During the years 1555-1559, Melchior Lorck served as a member of the Imperial embassy representing the interests of The Holy Roman Empire at the court of Sultan Suleiman the Magnificent. This was the very embassy that – under the leadership of Ogier Ghiselin de Busbecq, who was widely renowned for the letters he dispatched from Turkey – enriched life in Europe with plants like horse chestnuts, tulips and lilacs and with manuscripts like the famous Vienna Dioscurides. From Turkey, Lorck brought back to Western Europe a large collection of studies of Turkish, Byzantine and Roman buildings and monuments and, equally amazing, studies of the Turkish people themselves.

Taking his point of departure in the studies he had made on the spot, Lorck brought forth – over the course of the ensuing twenty years – an enormous body of work consisting of drawings and graphic prints that were intended for publication. The works that are most widely known are the 12-meter long Prospect of Constantinople (found today at the University Library in Leiden, the Netherlands) and the set of woodcuts known collectively as The Turkish Publication, which did not actually appear in print until 1626 when it was published under the title “Wolgerissene vnd geschnittene Figuren…” – more than 40 years after what we presume to be the artist’s death. Here, for the very first time, The Turkish Publication is examined in relation to the fragments of a manuscript that Melchior Lorck penned specifically for the publication, although The Turkish Publication never saw the light of day during the artist’s lifetime as things came to pass.

The future standard reference on Melchior Lorck


Both of these main works – The Constantinople Prospect and The Turkish Publication – are now being printed in their originally envisaged dimensions, in a high-quality rendition and replete with exhaustive descriptions. Together with a detailed biographical essay encompassing all of Lorck’s mercurial career and a complete exhibition of all the known documents – a great many of which have never been published before – about the artist (with the original text unfurled to its full extent, followed by paraphrases and commentaries), what is being offered here is the most thorough and wide-ranging monographic treatment of this fascinating artist that has ever appeared until now.

In this first round, the first four volumes of the set are being printed. A catalogue raisonné covering the second half of Lorck’s known oeuvre, including the works and projects he created for the Danish king and for the cities of Hamburg and Vienna as well as his sketches for a projected book examining costumes from all over the world is presently being prepared and will be published eventually as volume 5 of the set.

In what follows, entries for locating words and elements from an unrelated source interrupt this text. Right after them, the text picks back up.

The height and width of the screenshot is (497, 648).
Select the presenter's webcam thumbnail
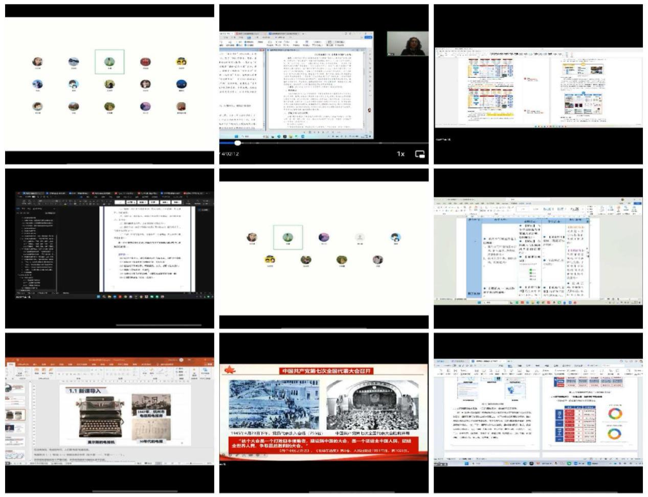pyautogui.click(x=408, y=43)
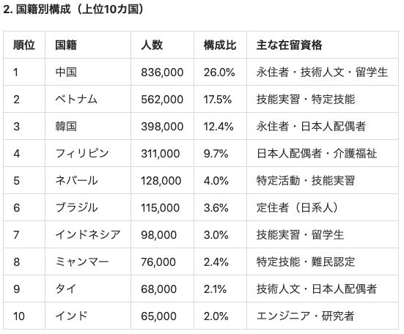This screenshot has height=334, width=404.
Task: Click the 398,000 population cell
Action: pos(162,127)
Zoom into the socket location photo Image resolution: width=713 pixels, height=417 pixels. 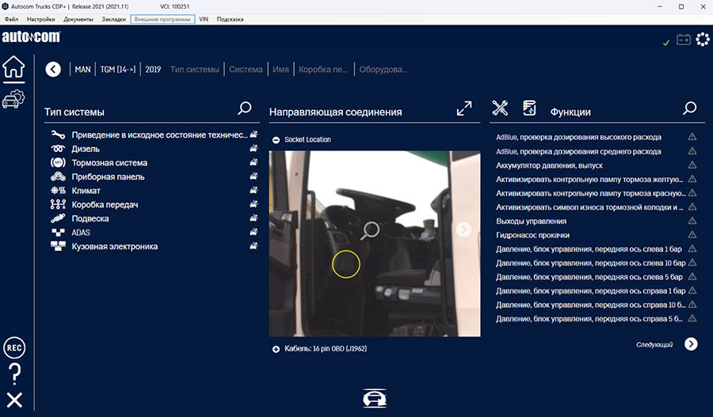point(369,230)
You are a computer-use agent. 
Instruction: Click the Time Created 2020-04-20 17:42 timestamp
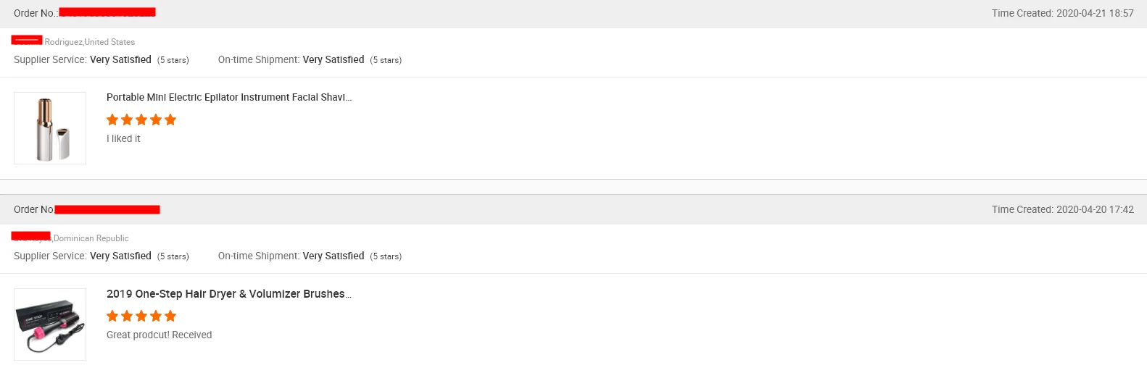[x=1062, y=209]
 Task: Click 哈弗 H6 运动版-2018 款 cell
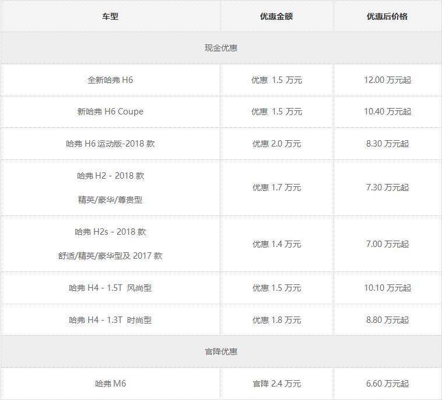click(x=110, y=144)
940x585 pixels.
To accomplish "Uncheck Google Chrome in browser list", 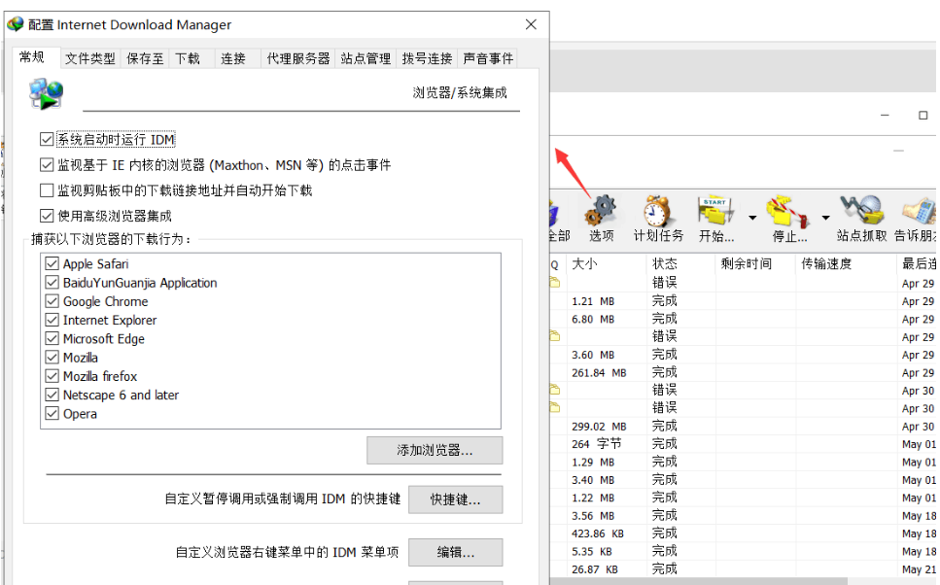I will [x=52, y=301].
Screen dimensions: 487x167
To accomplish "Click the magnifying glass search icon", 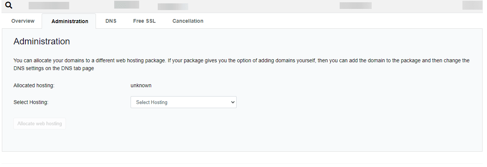I will tap(9, 5).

The set of books, which is built upon a lifetime of research and scholarship carried out by the world’s leading Lorck expert, Dr. Erik Fischer, promises to be an indispensable possession for every museum, library, collection and scholar that might be interested in Renaissance art history, in sixteenth century graphics, in the relationship between Turkey and Europe or in the history of the Ottoman Empire.

The set of books is splendidly supplied with illustrations of all of Melchior Lorck’s known works. Design by award-winning Danish typographers Mette and Eric Mourier. More than 1.200 pages. Bound in cloth; large format alowing reproduction of Melchior Lorck’s woodcuts from Turkey in 1:1; many fold-outs, including a 7.5 meter long color reproduction of the artist’s Prospect of Constantinople, now in the University Library of Leyden.

Published by The Royal Library and Forlaget Vandkunsten with financial support from The Velux Foundation and The Ludvig & Sara Elsass Foundation.